Filing - Each chapter in its own file, plus a file of notes for each (deleted when they are no longer needed). To keep them in order, I use the 01, 02, 03, 04 etc, to 10, 11... at the start of each file. Computers use the Dewey system to order numerical files, hence the 0 is needed in front on single numbers or they will be displayed out of order.

In addition, each chapter is saved in its own document, so everything associated with book one, is in one folder, and everything for book two in another. I also have subfolders – previous drafts, rejected ideas (perhaps they can be salvaged at a later date), and one for notes.

Keeping Ideas - I keep a master file of ideas inserted into some sort of chronological order. Some of these are a few sentences, others, entire scenes. If I get lost, I refer to it. It sort of forms the big picture of what I am working on but has many gaps. In addition, I use the documents map feature and preset headings, it helps with the navigation of the file, which at the moment is touching 250,000 words. Seriously, I don’t delete anything, you never know when it will come in useful, and I do tend to sleep with a notebook close to my bed because after all, my memory is like a wire mesh bucket at times, so if I don’t write out an idea out there and then, I lose it.

Outlining - I outline about three chapters at a time. It helps with the flow from one to the other. In addition I use a summary of events, and the closing emotional state of my viewpoint character in the previous chapter. It helps  to maintain consistency and flow from one section to the next.

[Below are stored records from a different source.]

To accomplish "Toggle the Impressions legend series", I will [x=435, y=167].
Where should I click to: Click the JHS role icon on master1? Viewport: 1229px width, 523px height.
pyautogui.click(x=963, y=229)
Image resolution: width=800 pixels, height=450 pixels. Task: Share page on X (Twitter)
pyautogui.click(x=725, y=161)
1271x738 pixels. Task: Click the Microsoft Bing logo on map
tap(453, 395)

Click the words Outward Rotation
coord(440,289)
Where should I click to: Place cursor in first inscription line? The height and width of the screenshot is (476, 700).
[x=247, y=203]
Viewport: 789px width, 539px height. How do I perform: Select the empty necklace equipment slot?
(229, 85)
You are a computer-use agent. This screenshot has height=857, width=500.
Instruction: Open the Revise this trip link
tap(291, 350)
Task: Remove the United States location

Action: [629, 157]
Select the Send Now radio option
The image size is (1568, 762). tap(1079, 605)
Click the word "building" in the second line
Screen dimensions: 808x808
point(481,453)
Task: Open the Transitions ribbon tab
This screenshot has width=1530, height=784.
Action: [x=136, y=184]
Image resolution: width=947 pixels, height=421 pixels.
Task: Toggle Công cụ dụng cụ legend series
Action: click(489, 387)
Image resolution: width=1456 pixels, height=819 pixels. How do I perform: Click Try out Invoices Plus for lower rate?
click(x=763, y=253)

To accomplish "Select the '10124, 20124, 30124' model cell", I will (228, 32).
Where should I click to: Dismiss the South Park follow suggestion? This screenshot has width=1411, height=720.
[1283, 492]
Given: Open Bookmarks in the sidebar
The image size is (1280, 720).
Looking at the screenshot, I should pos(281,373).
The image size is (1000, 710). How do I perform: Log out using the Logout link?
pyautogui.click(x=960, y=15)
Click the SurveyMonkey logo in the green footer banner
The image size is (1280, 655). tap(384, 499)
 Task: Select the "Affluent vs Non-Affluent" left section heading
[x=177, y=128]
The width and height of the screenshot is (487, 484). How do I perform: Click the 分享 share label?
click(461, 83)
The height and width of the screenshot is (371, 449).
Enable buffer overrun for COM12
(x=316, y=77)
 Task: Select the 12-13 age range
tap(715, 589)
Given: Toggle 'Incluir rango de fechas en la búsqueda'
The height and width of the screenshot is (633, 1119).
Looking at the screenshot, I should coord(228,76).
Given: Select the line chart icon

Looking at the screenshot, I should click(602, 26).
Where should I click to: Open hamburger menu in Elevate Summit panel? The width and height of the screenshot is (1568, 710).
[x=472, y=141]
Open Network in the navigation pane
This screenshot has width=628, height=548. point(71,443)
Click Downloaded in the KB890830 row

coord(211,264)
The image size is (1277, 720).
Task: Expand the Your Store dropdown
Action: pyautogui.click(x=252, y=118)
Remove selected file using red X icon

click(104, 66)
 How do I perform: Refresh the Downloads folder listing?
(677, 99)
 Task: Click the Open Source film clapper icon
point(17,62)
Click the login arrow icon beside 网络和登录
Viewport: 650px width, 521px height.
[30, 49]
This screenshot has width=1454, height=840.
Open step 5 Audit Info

Note Books – Includes Insignias, hierarchies, ranks, character sheets (basic notes on descriptions, goals, fears, etc) on primary, secondary and incidental characters. Anything, basically, that needs referring to at some point. (Recently, I have discovered OneNote, which promises to be useful, but I am still learning how to use it, so I don’t really know enough about it to use it efficiently at the mo).


Excel Spreadsheets

Keeping Track - I use spreadsheets to keep track of how much writing I have done, and how much I still have to do. My basic  table headings look like this:-

Chapter / Title / Pages / Date completed / Draft Number / Readability Scores / Words Done / Words left to Do

It means that I can see at a glance the places that I need to work on, bits I need to change, or to insert some information, without having to trawl my way through pages and pages of text, and the ever increasing words count (albeit sometimes a slow increase) helps to push me on a little more. (In my Word documents these bits and notes are italicised so I know where exactly they are).

In addition to these, I have tables on kill counts, death counts, fight scenes, torture scenes, dreamscapes, places the characters have moved through, revelations, abilities gained, and spells learnt, along with the chapter it happens in, causation, characters involved, and the concluding result. 

Hyperlinks – A feature on excel that I have only recently discovered. Once it is set up it enables quick opening of files, it sort of works like a contents page – when clicked on it opens the required file, so there is no need to search through folders for an elusive chapter. The Hyperlink will take you straight to it.

Calendars – Months, dates, start point, key plot events, travelling times, relevant dates of e.g, a festival day, birthday, etc. Helps with multiple POVs, especially when a character splits from the main team or event, but then it calls for two calendars that I can compare events to, also helps with the chronology of everything.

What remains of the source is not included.